**What is expected:**
Rewrite the items below, changing every occurrence of "GUI agent" to "screen assistant" and leaving everything else unchanged.

--- Start Records supplied ---

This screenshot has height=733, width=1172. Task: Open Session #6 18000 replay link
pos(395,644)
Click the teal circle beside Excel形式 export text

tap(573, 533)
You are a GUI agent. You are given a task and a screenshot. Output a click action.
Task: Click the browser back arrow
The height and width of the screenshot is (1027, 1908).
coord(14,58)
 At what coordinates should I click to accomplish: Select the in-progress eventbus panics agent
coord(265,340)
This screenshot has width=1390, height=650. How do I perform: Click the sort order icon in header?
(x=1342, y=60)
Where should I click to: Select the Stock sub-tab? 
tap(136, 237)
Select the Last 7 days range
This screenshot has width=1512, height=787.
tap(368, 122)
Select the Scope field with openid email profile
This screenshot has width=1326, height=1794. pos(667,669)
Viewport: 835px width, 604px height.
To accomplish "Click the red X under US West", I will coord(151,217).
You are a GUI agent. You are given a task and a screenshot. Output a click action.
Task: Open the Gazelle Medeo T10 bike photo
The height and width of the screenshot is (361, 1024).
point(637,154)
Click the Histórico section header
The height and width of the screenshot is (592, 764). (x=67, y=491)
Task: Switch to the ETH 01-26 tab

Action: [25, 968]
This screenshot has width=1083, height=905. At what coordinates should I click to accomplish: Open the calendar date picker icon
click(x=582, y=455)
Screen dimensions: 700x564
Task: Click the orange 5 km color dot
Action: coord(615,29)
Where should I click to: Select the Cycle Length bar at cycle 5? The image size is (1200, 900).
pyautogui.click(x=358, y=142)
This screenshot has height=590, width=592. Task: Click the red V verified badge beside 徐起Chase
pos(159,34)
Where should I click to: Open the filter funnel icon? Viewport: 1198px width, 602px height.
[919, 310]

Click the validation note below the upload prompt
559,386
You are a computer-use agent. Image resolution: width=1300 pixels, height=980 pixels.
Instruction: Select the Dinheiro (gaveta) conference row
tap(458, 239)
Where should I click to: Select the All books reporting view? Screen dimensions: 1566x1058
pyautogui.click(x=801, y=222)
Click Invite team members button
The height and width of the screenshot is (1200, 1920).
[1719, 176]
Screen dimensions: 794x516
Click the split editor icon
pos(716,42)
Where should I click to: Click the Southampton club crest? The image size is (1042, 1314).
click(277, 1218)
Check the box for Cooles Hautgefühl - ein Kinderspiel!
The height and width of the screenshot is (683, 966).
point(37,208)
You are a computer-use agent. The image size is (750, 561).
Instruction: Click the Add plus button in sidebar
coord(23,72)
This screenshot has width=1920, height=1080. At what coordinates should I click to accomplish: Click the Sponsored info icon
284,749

--- End Records supplied ---

**Response:**
This screenshot has height=733, width=1172. Task: Open Session #6 18000 replay link
pos(395,644)
Click the teal circle beside Excel形式 export text

tap(573, 533)
You are a screen assistant. You are given a task and a screenshot. Output a click action.
Task: Click the browser back arrow
The height and width of the screenshot is (1027, 1908).
coord(14,58)
 At what coordinates should I click to accomplish: Select the in-progress eventbus panics agent
coord(265,340)
This screenshot has width=1390, height=650. How do I perform: Click the sort order icon in header?
(x=1342, y=60)
Where should I click to: Select the Stock sub-tab? 
tap(136, 237)
Select the Last 7 days range
This screenshot has width=1512, height=787.
tap(368, 122)
Select the Scope field with openid email profile
This screenshot has width=1326, height=1794. pos(667,669)
Viewport: 835px width, 604px height.
To accomplish "Click the red X under US West", I will coord(151,217).
You are a screen assistant. You are given a task and a screenshot. Output a click action.
Task: Open the Gazelle Medeo T10 bike photo
The height and width of the screenshot is (361, 1024).
point(637,154)
Click the Histórico section header
The height and width of the screenshot is (592, 764). (x=67, y=491)
Task: Switch to the ETH 01-26 tab

Action: [25, 968]
This screenshot has width=1083, height=905. At what coordinates should I click to accomplish: Open the calendar date picker icon
click(x=582, y=455)
Screen dimensions: 700x564
Task: Click the orange 5 km color dot
Action: coord(615,29)
Where should I click to: Select the Cycle Length bar at cycle 5? The image size is (1200, 900).
pyautogui.click(x=358, y=142)
This screenshot has height=590, width=592. Task: Click the red V verified badge beside 徐起Chase
pos(159,34)
Where should I click to: Open the filter funnel icon? Viewport: 1198px width, 602px height.
[919, 310]

Click the validation note below the upload prompt
559,386
You are a computer-use agent. Image resolution: width=1300 pixels, height=980 pixels.
Instruction: Select the Dinheiro (gaveta) conference row
tap(458, 239)
Where should I click to: Select the All books reporting view? Screen dimensions: 1566x1058
pyautogui.click(x=801, y=222)
Click Invite team members button
The height and width of the screenshot is (1200, 1920).
[1719, 176]
Screen dimensions: 794x516
Click the split editor icon
pos(716,42)
Where should I click to: Click the Southampton club crest? The image size is (1042, 1314).
click(277, 1218)
Check the box for Cooles Hautgefühl - ein Kinderspiel!
The height and width of the screenshot is (683, 966).
point(37,208)
You are a computer-use agent. The image size is (750, 561).
Instruction: Click the Add plus button in sidebar
coord(23,72)
This screenshot has width=1920, height=1080. At what coordinates should I click to accomplish: Click the Sponsored info icon
284,749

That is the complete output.